El Castillo de Montjuïc acoge hasta el próximo 10 de enero la exposición «BARCELONA 1992, Treinta años después», organizada por el Instituto de Cultura de Barcelona (ICUB) del Ayuntamiento de Barcelona y dirigida y coordinada por el centro tecnológico Eurecat y ALS, con motivo del trigésimo aniversario de los Juegos Olímpicos de Barcelona, un evento clave para la transformación de la montaña de Montjuïc y del conjunto de la ciudad, que la situó en el mapa internacional.
La muestra, comisariada por Sergi Picazo, ocupa las salas 18 y 19 del Castillo y propone un recorrido histórico desde los inicios de la década de los ochenta en los que se gestó la candidatura hasta la celebración de los Juegos Olímpicos y Paralímpicos, y un espacio de reflexión con el objetivo de hacer una lectura de la herencia olímpica transcurridos 30 años, a partir de la mirada de las generaciones posteriores.
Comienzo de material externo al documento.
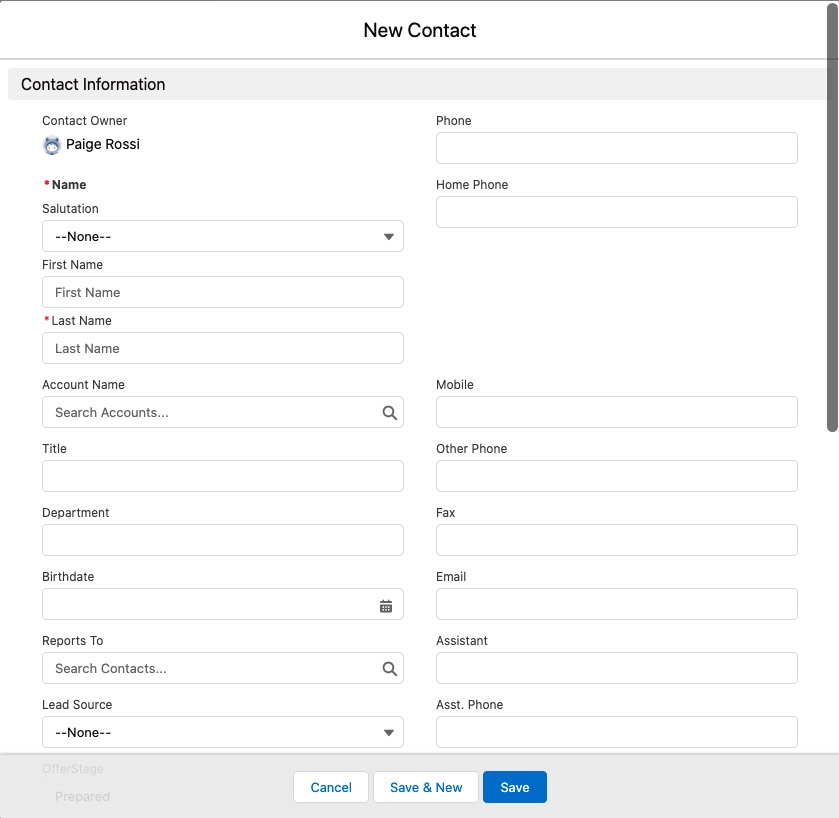This screenshot has width=839, height=818.
Task: Click the Paige Rossi user avatar icon
Action: pyautogui.click(x=51, y=145)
La organización de los Juegos se planteó como palanca de transformación de la ciudad y de la montaña de Montjuïc que debía ser su epicentro. Barcelona, que iniciaba sus primeros pasos en democracia, tenía grandes carencias urbanísticas y de equipamientos y, hasta entonces, a pesar de ser una histórica ciudad portuaria del mediterráneo, vivía de espaldas al mar.
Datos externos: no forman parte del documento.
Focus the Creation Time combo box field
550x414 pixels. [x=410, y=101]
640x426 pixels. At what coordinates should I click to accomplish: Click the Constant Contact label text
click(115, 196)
A partir de 1986, cuando se designó Barcelona como sede para acoger los Juegos, se iniciaron las actuaciones para modificar el aspecto urbanístico de la ciudad, así como para la construcción y modernización de equipamientos deportivos e intervenciones relevantes en el ámbito de la movilidad, las comunicaciones y el sistema de saneamiento, produciéndose una importante transformación de la ciudad.
La exposición «BARCELONA 1992, Treinta años después» plantea una estructura que invita al visitante a reflexionar sobre cómo ha cambiado la ciudad desde que se convirtió en olímpica, así como los años previos a la celebración de los Juegos y el impacto en el modo de vivir de los ciudadanos.